### Task description
Search the data below for the word "Save" and report how many lines contain it, with no added words.

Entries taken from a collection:
**********

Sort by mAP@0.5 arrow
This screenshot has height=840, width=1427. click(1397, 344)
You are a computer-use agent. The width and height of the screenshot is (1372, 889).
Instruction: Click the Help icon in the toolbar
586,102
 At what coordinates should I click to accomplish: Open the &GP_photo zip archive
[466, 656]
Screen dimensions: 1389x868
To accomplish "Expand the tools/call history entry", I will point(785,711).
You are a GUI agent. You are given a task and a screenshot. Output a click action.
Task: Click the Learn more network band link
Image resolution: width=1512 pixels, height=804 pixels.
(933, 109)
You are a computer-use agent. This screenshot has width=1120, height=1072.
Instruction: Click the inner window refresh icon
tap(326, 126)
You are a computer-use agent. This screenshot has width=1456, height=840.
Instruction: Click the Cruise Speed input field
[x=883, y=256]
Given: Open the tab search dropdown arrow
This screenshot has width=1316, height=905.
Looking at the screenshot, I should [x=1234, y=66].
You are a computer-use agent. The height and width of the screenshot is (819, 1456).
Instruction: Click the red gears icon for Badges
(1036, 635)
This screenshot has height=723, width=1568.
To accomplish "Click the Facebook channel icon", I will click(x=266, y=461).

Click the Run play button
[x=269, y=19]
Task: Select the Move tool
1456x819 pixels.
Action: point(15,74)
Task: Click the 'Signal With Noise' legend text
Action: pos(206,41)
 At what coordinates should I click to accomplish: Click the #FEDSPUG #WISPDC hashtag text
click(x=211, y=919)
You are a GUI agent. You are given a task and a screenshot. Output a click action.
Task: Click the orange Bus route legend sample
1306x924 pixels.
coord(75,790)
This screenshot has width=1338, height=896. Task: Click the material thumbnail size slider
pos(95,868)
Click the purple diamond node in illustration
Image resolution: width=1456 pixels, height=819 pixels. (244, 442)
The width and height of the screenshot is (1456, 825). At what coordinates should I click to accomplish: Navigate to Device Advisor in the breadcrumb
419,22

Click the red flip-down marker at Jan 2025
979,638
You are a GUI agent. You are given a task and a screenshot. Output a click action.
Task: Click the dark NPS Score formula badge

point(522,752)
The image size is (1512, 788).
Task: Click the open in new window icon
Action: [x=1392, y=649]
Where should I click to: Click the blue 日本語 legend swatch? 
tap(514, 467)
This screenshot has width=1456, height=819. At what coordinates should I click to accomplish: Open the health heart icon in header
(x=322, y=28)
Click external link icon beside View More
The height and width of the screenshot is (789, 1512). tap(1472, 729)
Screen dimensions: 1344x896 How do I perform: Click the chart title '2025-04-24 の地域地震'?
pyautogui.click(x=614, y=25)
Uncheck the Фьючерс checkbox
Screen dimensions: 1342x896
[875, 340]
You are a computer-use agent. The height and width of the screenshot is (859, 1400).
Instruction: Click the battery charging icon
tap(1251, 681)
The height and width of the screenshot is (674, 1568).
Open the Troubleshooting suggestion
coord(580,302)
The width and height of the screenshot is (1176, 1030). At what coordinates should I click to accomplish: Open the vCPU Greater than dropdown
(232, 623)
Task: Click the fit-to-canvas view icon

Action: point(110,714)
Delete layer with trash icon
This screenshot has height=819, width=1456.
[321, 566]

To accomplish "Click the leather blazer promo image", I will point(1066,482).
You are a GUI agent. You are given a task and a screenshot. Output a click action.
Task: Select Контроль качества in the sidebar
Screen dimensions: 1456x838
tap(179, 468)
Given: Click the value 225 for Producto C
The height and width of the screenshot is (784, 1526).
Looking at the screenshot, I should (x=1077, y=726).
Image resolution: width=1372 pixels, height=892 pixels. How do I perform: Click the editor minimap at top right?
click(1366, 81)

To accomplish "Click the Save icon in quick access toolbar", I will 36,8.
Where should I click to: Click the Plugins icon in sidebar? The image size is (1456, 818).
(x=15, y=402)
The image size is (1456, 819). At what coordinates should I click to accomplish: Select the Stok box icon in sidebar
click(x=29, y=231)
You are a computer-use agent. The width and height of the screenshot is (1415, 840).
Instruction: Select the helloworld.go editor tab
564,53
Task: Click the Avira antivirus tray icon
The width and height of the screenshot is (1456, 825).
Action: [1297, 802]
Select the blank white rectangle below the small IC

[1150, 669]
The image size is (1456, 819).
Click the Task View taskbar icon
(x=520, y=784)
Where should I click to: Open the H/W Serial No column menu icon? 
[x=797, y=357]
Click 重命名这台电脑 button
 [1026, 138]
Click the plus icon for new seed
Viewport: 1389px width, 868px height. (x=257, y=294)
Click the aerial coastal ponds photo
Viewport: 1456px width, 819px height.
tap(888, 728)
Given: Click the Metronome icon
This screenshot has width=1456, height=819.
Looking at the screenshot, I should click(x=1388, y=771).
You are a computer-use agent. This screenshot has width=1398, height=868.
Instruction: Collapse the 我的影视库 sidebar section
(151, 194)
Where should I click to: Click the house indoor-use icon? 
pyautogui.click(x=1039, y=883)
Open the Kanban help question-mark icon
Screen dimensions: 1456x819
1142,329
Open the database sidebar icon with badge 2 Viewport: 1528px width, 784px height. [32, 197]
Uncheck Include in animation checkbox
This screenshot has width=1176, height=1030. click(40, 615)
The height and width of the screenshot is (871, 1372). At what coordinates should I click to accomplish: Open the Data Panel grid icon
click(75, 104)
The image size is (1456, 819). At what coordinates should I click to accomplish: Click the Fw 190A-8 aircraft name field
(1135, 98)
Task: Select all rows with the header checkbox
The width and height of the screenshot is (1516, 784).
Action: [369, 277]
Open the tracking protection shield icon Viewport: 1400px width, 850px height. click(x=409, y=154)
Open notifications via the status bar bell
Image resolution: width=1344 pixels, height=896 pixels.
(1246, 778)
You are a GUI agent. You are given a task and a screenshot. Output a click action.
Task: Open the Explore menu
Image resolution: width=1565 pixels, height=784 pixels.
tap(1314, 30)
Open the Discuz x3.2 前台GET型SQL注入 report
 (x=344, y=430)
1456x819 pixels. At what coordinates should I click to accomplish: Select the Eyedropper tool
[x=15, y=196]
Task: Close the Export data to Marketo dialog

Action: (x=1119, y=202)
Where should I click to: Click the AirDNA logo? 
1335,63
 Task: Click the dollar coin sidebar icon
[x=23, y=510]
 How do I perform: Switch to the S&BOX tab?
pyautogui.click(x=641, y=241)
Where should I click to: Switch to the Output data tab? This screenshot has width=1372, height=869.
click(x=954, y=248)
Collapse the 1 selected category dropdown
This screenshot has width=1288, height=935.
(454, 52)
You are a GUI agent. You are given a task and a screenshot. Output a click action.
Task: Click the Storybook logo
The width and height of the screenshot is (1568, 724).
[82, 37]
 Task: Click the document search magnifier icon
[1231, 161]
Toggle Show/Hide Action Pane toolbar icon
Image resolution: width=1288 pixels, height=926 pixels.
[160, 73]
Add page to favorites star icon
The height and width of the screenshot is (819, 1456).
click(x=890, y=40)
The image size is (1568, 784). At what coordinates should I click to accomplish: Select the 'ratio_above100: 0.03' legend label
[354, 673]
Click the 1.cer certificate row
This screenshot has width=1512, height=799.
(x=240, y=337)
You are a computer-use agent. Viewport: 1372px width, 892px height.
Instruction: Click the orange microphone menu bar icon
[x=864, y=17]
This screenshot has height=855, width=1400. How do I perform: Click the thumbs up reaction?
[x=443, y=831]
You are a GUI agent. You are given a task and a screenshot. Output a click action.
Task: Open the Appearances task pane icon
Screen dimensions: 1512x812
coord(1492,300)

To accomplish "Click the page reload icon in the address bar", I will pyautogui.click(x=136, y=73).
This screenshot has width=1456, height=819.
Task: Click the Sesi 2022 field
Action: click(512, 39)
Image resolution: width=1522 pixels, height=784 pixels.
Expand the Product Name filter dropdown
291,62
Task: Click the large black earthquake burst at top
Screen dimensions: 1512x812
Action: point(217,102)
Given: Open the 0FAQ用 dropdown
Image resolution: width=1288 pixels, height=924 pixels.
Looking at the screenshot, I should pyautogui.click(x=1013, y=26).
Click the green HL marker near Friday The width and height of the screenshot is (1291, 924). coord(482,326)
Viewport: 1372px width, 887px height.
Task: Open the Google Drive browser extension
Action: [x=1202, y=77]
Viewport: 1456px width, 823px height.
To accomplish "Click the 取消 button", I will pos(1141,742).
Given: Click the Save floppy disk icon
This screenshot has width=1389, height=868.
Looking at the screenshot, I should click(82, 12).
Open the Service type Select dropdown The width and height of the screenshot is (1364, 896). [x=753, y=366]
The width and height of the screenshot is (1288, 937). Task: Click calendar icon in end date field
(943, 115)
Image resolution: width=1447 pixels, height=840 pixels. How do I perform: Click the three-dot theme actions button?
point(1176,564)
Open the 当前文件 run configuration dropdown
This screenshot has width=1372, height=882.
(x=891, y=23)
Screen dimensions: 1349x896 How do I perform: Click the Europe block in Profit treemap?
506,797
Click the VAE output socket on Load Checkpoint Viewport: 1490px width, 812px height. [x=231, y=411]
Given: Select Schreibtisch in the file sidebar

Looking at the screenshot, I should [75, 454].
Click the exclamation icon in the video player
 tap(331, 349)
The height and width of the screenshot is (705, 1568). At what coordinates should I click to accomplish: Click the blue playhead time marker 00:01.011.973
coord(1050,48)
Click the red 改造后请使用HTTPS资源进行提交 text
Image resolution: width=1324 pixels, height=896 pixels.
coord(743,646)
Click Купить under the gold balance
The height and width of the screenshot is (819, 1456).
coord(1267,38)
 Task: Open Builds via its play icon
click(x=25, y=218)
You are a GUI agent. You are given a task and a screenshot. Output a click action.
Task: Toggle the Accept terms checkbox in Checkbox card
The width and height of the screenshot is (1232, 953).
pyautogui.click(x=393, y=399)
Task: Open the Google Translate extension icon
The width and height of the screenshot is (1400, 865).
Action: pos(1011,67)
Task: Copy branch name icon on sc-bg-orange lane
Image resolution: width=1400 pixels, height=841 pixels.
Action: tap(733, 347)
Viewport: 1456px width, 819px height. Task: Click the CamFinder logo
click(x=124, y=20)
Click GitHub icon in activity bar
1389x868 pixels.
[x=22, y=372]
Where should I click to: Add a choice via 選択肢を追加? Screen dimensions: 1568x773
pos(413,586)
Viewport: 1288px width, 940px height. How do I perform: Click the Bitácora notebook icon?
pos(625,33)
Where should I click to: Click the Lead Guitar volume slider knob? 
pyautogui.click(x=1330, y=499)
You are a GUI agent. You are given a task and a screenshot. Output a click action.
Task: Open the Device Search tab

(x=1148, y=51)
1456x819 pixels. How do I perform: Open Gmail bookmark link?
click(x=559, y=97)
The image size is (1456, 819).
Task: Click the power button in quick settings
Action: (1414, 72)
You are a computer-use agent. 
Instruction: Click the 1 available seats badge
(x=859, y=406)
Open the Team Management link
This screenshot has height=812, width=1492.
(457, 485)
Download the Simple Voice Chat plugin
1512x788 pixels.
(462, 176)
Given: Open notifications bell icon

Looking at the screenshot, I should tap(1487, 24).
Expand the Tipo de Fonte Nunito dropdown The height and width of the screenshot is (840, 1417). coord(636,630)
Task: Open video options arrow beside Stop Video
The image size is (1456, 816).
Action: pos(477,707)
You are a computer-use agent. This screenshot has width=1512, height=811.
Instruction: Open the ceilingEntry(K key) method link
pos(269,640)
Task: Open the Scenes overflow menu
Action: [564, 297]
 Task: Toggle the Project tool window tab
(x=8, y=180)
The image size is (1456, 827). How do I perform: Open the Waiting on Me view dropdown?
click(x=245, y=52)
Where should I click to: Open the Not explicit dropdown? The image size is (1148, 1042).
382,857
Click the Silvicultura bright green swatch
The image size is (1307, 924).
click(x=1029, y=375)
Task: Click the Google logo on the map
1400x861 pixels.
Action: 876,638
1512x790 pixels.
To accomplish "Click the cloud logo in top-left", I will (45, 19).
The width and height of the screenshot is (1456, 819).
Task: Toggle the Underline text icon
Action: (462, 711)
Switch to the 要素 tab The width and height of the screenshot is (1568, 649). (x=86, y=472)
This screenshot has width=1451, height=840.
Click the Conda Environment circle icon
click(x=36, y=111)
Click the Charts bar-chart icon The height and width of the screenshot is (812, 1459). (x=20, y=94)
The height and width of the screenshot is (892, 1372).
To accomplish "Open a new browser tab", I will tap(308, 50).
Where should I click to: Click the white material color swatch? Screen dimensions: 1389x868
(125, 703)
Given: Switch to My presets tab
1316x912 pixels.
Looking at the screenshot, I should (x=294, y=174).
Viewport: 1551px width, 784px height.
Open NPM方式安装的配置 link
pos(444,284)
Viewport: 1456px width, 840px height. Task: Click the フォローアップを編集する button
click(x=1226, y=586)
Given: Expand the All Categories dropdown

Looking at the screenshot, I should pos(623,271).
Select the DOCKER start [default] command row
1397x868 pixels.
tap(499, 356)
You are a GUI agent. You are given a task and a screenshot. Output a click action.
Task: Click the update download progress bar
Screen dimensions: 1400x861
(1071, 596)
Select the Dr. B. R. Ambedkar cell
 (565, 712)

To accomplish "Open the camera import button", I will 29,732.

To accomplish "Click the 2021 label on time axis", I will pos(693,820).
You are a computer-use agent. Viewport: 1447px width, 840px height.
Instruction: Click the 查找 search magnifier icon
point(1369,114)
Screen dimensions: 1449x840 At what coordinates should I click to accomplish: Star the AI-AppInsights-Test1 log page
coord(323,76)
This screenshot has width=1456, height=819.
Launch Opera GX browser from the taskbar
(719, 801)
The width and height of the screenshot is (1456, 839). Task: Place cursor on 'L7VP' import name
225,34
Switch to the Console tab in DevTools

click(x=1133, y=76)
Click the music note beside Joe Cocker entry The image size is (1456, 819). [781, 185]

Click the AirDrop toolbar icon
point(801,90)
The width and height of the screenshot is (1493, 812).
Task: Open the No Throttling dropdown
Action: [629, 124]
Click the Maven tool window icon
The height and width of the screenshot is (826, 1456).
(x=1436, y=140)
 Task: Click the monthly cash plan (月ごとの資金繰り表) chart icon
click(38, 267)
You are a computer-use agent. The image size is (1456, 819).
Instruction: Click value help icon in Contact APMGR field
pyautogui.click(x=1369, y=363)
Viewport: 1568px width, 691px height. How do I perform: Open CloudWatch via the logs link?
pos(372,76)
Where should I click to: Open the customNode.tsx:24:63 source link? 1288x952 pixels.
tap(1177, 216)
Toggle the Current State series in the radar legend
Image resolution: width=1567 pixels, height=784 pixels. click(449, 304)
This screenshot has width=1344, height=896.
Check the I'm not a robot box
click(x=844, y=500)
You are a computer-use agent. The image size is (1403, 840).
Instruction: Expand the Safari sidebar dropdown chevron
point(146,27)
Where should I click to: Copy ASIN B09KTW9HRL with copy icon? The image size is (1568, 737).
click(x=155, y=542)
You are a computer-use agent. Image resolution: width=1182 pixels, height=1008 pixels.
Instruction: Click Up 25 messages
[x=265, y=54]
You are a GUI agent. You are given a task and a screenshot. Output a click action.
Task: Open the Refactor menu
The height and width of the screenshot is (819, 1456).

**********

### Response to this exercise
2